*RECORDS FOR THE TASK*
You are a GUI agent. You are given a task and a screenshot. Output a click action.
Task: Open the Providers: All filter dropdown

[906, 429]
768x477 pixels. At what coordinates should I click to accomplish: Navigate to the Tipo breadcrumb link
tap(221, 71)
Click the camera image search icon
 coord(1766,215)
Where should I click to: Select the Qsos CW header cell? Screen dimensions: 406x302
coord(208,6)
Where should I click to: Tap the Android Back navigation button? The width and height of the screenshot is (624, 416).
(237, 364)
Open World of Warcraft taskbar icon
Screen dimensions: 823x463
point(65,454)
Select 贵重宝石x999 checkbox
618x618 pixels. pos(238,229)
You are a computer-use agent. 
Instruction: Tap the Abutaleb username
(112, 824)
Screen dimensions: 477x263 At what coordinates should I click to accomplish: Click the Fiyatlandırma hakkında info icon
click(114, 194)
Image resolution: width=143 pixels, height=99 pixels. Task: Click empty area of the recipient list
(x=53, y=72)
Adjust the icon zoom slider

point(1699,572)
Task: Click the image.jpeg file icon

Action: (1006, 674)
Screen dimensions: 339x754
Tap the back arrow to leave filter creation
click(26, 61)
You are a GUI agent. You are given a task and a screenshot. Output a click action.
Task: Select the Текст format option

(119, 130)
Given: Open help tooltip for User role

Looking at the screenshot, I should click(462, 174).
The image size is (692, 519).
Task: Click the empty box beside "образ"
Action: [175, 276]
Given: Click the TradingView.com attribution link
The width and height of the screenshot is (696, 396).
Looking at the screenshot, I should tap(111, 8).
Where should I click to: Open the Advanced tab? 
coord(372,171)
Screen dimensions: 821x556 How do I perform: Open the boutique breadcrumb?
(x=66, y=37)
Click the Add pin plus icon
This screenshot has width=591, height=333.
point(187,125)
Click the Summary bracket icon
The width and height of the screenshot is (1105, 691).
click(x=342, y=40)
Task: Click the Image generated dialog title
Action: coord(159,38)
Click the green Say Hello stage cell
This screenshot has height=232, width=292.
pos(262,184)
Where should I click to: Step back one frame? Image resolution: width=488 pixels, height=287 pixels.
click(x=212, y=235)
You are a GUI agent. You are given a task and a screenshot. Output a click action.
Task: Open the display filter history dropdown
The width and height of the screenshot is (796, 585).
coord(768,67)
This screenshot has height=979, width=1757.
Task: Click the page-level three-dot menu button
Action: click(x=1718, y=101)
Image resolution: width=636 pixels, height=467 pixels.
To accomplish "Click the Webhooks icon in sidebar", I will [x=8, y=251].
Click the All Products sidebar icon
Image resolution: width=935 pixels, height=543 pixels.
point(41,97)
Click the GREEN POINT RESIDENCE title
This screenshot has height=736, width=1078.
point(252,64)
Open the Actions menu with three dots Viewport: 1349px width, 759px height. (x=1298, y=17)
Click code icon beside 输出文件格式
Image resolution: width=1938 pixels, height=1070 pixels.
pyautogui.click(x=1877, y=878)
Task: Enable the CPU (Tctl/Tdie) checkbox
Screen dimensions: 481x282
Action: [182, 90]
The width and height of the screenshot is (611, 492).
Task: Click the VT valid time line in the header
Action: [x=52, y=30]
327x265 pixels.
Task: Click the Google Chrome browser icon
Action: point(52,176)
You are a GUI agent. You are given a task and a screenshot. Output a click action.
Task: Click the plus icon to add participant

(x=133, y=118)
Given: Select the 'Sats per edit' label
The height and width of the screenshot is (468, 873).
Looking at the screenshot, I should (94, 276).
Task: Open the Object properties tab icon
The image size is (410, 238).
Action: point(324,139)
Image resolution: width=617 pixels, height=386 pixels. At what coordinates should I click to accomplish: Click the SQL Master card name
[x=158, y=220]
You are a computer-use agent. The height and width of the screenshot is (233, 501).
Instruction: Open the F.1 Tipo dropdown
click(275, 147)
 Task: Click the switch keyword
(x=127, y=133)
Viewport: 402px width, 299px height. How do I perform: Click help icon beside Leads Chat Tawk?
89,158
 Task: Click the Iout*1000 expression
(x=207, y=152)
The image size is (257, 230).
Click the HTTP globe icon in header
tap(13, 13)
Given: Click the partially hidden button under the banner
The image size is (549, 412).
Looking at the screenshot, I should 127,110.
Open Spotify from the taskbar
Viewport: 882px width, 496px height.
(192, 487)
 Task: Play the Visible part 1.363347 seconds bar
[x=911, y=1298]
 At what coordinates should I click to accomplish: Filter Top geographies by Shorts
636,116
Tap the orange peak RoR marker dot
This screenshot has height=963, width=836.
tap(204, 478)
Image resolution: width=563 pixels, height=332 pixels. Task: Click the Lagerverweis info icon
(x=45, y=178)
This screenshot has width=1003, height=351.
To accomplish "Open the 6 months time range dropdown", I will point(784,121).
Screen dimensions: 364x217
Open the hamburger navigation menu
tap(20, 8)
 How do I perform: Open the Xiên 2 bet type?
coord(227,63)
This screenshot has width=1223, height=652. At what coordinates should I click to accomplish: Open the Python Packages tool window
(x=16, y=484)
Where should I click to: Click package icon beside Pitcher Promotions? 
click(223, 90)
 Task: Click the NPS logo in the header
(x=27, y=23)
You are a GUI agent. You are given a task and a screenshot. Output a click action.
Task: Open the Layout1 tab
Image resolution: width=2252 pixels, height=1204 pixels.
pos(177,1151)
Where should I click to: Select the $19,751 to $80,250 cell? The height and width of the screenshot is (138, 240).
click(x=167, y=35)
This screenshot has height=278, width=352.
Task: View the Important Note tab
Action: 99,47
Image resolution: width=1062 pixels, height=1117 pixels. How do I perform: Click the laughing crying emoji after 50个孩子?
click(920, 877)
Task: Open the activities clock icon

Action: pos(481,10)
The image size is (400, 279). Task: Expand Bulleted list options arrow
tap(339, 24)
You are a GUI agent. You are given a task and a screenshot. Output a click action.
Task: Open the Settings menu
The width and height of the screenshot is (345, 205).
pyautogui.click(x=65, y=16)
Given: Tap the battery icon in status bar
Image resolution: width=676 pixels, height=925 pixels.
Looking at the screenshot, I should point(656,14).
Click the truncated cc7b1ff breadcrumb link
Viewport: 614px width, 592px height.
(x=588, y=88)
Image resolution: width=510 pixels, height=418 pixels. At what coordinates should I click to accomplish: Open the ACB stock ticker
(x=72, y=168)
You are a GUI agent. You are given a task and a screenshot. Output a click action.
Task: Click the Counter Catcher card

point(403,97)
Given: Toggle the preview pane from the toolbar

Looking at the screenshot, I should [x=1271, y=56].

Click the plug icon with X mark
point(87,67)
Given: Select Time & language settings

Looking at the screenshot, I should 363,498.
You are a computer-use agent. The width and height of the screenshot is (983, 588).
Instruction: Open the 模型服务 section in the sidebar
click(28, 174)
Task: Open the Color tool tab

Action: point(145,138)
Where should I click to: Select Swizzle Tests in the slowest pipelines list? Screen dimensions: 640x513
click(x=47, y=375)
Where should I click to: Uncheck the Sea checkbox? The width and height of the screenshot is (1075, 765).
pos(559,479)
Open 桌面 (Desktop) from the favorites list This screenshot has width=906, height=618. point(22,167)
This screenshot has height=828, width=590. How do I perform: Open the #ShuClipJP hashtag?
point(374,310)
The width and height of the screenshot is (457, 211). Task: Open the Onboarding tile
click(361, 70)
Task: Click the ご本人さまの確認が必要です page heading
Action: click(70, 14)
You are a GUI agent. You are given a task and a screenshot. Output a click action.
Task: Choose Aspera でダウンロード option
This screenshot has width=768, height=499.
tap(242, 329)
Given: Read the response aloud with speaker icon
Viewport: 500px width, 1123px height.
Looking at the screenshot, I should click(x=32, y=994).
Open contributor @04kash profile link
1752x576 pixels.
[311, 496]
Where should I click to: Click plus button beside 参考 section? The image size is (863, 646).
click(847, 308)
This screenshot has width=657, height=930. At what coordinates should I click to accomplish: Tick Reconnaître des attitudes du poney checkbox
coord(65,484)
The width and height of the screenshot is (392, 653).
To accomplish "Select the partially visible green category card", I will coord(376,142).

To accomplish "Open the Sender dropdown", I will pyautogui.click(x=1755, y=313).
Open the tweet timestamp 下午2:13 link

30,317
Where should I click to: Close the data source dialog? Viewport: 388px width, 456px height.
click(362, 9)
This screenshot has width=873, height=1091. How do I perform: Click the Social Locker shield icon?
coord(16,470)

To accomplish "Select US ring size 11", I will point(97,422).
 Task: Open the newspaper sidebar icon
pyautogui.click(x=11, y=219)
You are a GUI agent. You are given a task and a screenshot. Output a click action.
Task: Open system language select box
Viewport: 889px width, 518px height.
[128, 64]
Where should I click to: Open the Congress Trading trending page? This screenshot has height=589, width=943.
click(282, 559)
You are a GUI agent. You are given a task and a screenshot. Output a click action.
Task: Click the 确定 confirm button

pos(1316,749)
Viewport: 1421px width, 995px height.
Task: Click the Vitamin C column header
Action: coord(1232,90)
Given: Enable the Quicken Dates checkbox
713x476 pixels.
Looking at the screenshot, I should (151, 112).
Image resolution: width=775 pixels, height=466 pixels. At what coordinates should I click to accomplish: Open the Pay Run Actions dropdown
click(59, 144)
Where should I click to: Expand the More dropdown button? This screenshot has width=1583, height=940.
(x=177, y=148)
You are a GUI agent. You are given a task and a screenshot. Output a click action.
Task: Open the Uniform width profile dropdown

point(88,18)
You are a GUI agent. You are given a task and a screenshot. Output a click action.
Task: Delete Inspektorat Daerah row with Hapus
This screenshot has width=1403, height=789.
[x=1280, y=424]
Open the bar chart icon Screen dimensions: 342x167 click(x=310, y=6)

*WHAT THE EXERCISE ASKS*
Reproduce the entries from the line containing "Image resolution: width=636" up to and including the line containing "Action: point(324,139)", substituting "contact" for "participant" and leaving everything else unchanged.

*EXERCISE OUTPUT*
Image resolution: width=636 pixels, height=467 pixels.
To accomplish "Click the Webhooks icon in sidebar", I will [x=8, y=251].
Click the All Products sidebar icon
Image resolution: width=935 pixels, height=543 pixels.
point(41,97)
Click the GREEN POINT RESIDENCE title
This screenshot has height=736, width=1078.
point(252,64)
Open the Actions menu with three dots Viewport: 1349px width, 759px height. (x=1298, y=17)
Click code icon beside 输出文件格式
Image resolution: width=1938 pixels, height=1070 pixels.
pyautogui.click(x=1877, y=878)
Task: Enable the CPU (Tctl/Tdie) checkbox
Screen dimensions: 481x282
Action: [182, 90]
The width and height of the screenshot is (611, 492).
Task: Click the VT valid time line in the header
Action: [x=52, y=30]
327x265 pixels.
Task: Click the Google Chrome browser icon
Action: point(52,176)
You are a GUI agent. You are given a task and a screenshot. Output a click action.
Task: Click the plus icon to add contact

(x=133, y=118)
Given: Select the 'Sats per edit' label
The height and width of the screenshot is (468, 873).
Looking at the screenshot, I should (94, 276).
Task: Open the Object properties tab icon
The image size is (410, 238).
Action: point(324,139)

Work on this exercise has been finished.